(Beginning of Material shown)

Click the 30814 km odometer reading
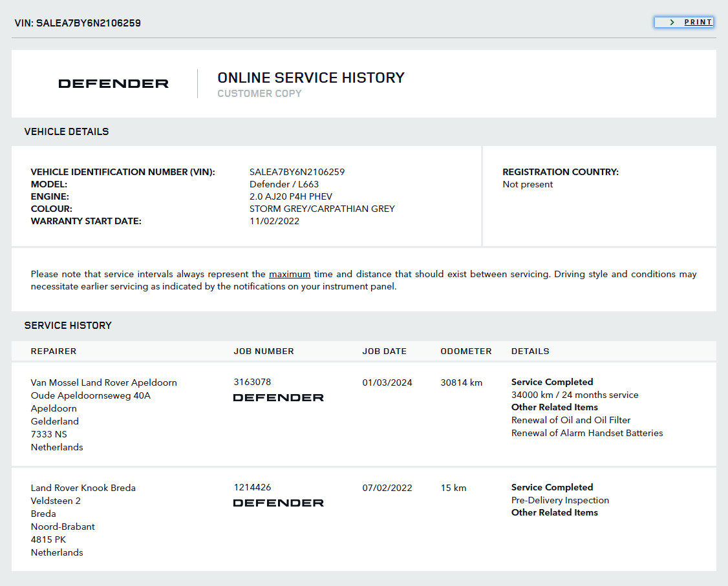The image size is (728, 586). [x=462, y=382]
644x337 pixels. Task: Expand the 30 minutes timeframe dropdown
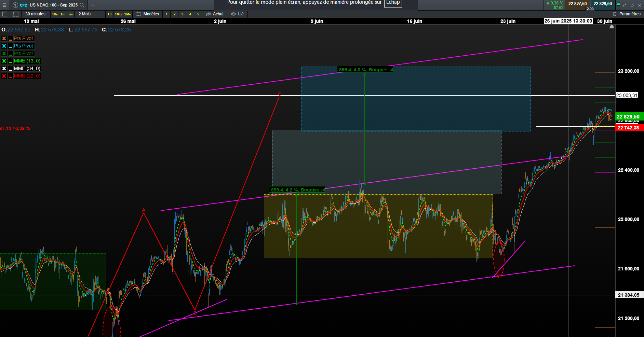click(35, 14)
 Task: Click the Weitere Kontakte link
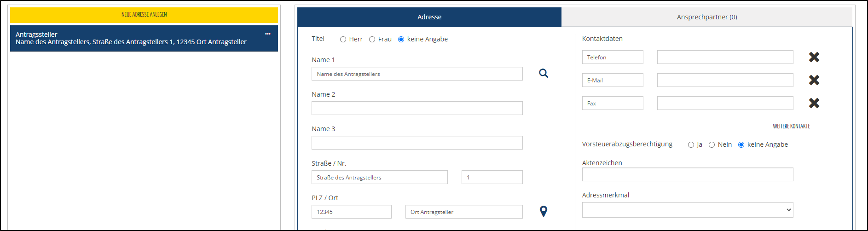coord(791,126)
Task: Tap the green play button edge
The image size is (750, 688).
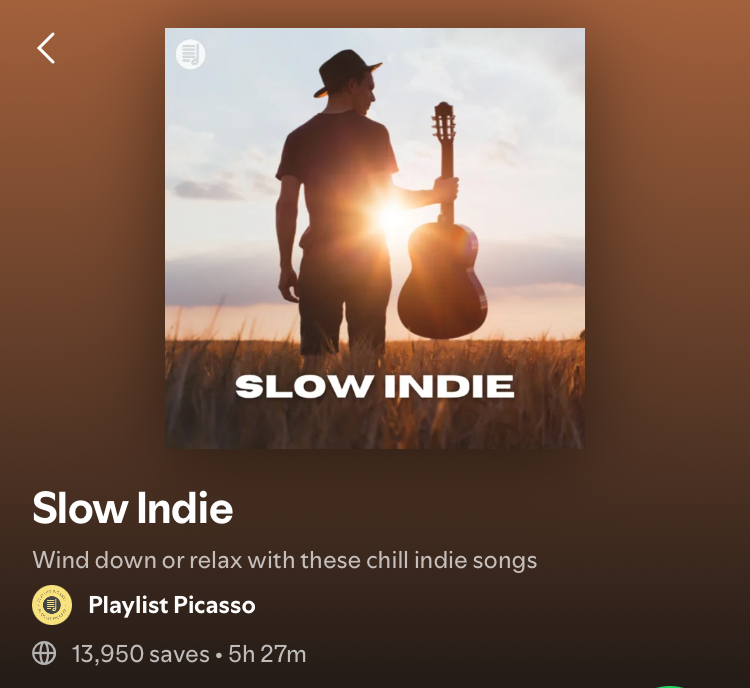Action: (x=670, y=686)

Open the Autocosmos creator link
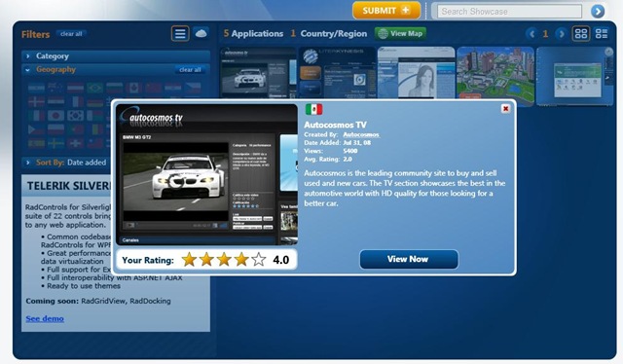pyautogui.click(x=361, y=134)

(End of Material shown)

▶ _Task statement_
With the pictures excluded, the line containing "644x337 pixels. Task: Expand" and every line after it through the end of the data above are to be transcribed exactly, and nothing more.

▶ _Written answer_
644x337 pixels. Task: Expand the 30 minutes timeframe dropdown
click(35, 14)
 Task: Click the Weitere Kontakte link
coord(791,126)
Task: Tap the green play button edge
The image size is (750, 688).
Action: (x=670, y=686)

Open the Autocosmos creator link
pyautogui.click(x=361, y=134)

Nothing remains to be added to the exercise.